In an essay delivered to Vice via Brown’s lawyers titled “Barrett Brown Is Bored Out Of His Mind In Jail,” Brown touches on the overwhelming crowding going on in for-profit jails and the issues it creates for the prisoners, especially those he believes are unfairly jailed like illegal immigrants and drug dealers.
The majority of Brown’s essay is devoted to his newfound (and required) experience of watching television.
As to why Brown is in jail facing 100 years in prison, it’s a complicated story. Tim Rogers at D Magazine did a fascinating write-up in 2011, before Brown had been arrested, about his work with hacktivist group Anonymous that details his journey from private school in North Dallas to journalist to heroin addict to the becoming one of the public faces of Anonymous, if such a thing is possible for the faceless organization.
But in September, 2012, Brown was arrested in Dallas County.

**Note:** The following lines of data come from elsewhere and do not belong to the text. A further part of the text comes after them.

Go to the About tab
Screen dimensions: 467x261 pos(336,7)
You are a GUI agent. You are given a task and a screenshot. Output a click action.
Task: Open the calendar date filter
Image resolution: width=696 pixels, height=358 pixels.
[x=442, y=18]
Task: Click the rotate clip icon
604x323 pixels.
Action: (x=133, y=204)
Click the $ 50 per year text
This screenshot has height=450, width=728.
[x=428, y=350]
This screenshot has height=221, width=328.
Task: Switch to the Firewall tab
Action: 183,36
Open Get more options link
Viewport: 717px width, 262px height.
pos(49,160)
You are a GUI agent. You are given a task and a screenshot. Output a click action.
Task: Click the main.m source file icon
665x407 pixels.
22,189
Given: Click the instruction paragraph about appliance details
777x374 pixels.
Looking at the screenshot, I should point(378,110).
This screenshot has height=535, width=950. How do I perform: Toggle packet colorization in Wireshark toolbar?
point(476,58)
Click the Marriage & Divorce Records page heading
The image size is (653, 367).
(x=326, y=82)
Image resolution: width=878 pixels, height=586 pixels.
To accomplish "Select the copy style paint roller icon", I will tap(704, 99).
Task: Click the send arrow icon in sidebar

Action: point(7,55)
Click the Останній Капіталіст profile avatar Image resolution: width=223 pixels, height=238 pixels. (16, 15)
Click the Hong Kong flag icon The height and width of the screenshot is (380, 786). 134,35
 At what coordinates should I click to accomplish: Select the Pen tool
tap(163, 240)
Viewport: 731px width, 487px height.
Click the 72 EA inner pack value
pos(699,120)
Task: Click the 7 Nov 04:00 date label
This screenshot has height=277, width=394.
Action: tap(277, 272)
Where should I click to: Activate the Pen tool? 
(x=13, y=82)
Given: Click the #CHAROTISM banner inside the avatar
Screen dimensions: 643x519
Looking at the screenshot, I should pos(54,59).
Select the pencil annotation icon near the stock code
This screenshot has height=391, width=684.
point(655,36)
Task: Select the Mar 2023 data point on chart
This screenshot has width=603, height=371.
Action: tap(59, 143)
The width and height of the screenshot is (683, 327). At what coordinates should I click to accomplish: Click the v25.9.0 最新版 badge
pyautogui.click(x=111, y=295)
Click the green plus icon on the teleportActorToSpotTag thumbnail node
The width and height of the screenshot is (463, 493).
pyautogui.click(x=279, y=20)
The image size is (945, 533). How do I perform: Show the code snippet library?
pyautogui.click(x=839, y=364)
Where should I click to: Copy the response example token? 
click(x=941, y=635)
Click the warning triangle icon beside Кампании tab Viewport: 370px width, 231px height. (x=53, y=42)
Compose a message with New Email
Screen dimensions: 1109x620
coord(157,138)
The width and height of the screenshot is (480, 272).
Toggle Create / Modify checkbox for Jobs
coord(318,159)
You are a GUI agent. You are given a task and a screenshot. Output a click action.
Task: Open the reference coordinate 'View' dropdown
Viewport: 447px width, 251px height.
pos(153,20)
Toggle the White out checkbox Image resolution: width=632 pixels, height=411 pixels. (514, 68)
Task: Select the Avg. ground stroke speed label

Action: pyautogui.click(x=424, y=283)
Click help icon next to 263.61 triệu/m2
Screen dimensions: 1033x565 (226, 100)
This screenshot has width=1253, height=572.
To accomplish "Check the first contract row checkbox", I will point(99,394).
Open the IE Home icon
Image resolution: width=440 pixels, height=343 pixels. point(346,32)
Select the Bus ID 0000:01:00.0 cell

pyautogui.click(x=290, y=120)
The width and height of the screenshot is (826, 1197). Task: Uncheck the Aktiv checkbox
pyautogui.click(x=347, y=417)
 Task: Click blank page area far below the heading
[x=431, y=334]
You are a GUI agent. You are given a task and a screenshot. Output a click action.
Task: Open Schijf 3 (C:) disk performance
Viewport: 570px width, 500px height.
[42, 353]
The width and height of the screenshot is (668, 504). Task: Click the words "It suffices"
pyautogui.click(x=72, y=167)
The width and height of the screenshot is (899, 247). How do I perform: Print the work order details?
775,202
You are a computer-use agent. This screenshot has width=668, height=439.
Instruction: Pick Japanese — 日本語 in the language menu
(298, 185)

It stemmed from allegedly threatening an FBI agent, but from there the indictments poured in. He was hit with 12 counts regarding the hacking of Austin-based intelligence firm Stratfor after Brown allegedly shared a link to the 5 million internal emails gleaned from the hack. In all, he’s been indicted on 17 charges, all of which he’s plead not guilty to.
“The problem is that all the federal facilities here in the Northern District of Texas were filled up with inmates awaiting trial or sentencing when I became incarcerated,” Brown writes. “This isn’t simply because Texans are an inherently criminal bunch — although of course they are — but rather because, in addition to prosecuting actual crimes against property and persons, the federal government is also in a great big contest with the Chinese to see who can imprison the most people for bullshit non-crimes like selling drugs.”
The majority of Brown’s essay is devoted to his newfound (and required) experience of watching television. On the outside, Brown abstained from watching TV, but in his holding cell that he shares with seven others as part of a larger 24-man block, the only thing resembling stimulation is the lone TV in the day room.
“There are few places in our little enclave from which it can’t be seen, and none from where it can’t be heard,” he writes. “It is the moon; we are the tides. Of course, it is also a resource to be fought over.”
Brown says that the divide is one of language. Spanish speakers, dubbed “the Union of Mexicans and Assorted Spanish Speakers” are in opposition of “the Black and White Imperial Combine.”
It would be rude to spoil the payoff from his examination of Spanish-language television or his story involving The Bad Girls Club on the Oxygen network, but suffice it to say that Brown is not enjoying his time in jail.